Cooking; saving money and being healthier
In an effort to be happier more money and great health go a long way. There is a lot of information on the pros and cons of chemicals in our diets, used on our crops and administered to our animals. If you look on the internet you can find information to support both sides of the coin. This makes it difficult to make informed decisions on what could have big effects on our lives. This turns the issue into a personal one. A decision you need to make for you and your family.
For me and my family we choose as a family to stay away from processed foods and as many chemicals as we can. Yes this changes how we buy food, eat out and live our daily lives but in the end we save money and feel better. I know there is hype out there that it is too expensive to eat healthy. My main pro is since we have spent the extra money on better food and the time to cook we have had almost zero doctor bills and in our mid 40’s have zero health issues. I say almost zero on doctor bills because I did have a bout with arthritis that lead to 4 surgeries, which is outside the norm. We don’t typically get the flu or colds and if we do it is short lived and mild compared to everyone around us and no we do not get a flu shot.
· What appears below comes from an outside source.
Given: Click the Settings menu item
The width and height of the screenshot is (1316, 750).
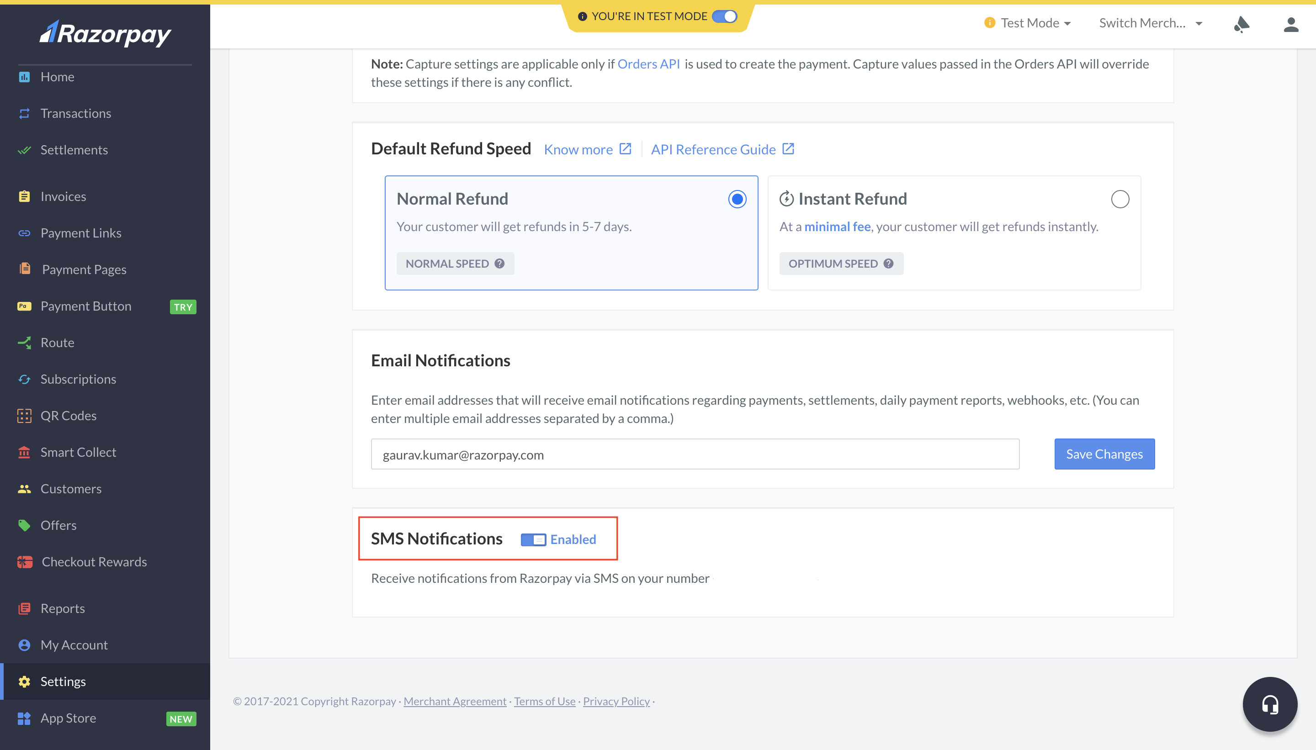Looking at the screenshot, I should pyautogui.click(x=63, y=680).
For better food we eat with the season. Eating with the season keeps the cost down and the quality higher. If you can grow your own then you are better off because you then know exactly what you are getting and when but not everyone has that ability or time in today’s world. Famers Markets are great but can get pricey in larger city areas, because unfortunately as great as they are they are the current trend so therefore trend equals more expensive. For my family if we can’t grow it I look for alternatives that fit my budget. That means I might buy at Natural Grocers because the in season items are usually priced lower than other grocery stores and I know I am getting organic. I might hit a farmers market that is outside the big city; skip the large one that draws in so many people it is shoulder to shoulder. I check out all the local co-ops to see what they are offering. In short, I shop around for my produce, meat, and anything else. The key is to remember following the trend is not typically the most economical way to buy. Take the time to know what is in season in your area and where to get good prices on it. It does take time to get down a routine so don’t get frustrated, keep pushing forward for a better food future.
Portion size is important and something to remember is when you eat better quality food you naturally eat less and are fuller longer. Large portions are associated with getting more bang for your buck. Think about this though, are you really getting more bang for your buck if eating that larger portion is causing you to be heavier or have health issues? Taking daily pills, being out of breath, not being able to maneuver with ease is not the norm but in today’s society we make it okay by making excuses. If you are eating better quality food without all the fillers and chemicals then your body will receive more nutrition and need less help from pills to stay healthy. Portion size is important when you switch to a better quality food because it keeps the cost down and really is all your body needs.
I know by now you are probably thinking this is all good but who has time to cook?!? It is all about priorities. I decided a long time ago that it was more important to take time to cook than to be on social media or keeping up with the Jones’s. Yes, I work 45 plus hours a week in a high demand job, I get creative. On Sunday I usually make a large ‘staple’ type item such as rice and chicken, just a whole chicken cooked in the crock pot, a lot of pasta, etc. That sets me up for an entire week of meals made easy. With something like rice and chicken cooked on Sunday I can have rice, chicken and a veggy on Monday, then on Tuesday I can add a homemade alfredo type sauce (milk, parmesan cheese, another cheese all melted together = alferdo sauce) with some different spices like maybe turmeric and pepper. Wednesday rolls around and I can throw that mix in the oven covered with tomato paste and cheese with thyme and rosemary. Wednesday night I pour some broth into it all and make a hearty soup for Thursday and Friday cut up some more veggies and boil it down a bit and maybe add some Worchester sauce and we have ended the work week with a stir fry. Each night only needing up to 30 minutes to prepare and cook and you have homemade food all week. You can use this premise for almost any meat and staple type items. Also remember you have to know when the crock pot is going to be handy or just a waste of time. Sometimes, what sits in the crock pot for 4 to 8 hours you can cook on your stove on simmer for an hour.
Another way to have quick homemade meals is to make your own freezer meals. Spend a weekend or a day and make as many different meals as you can fit in to that day and then vacuum seal them in your portion sizes. In one day I have done stuffed cabbage, enchiladas, tortilla soup, broccoli chicken and cheese casserole all in bulk quantities and then sealed them with my Ziploc vacuum sealer in sizes for my family. When I don’t have time to cook I can take out a pouch, boil water in a pot on the stove, stick the pouch in and in a matter of minutes we have a home cooked meal – just open the pouch and put it on plates. I cook and freeze this way about 2 to 4 times a year. I spend a few days gathering all the recipes and ingredients and then clear my day and get to cooking. It is all about time management, when one thing is cooking you are cooling another and sealing another. It is easier if you have the help of another person or two. Make it a girl’s day and everyone brings a recipe and the ingredients and then at the end of the day you split everything that was made. That is how I ended up with the best stuffed cabbage recipe I have ever had!
In upcoming blogs I’ll get more in depth in each area along with recipes.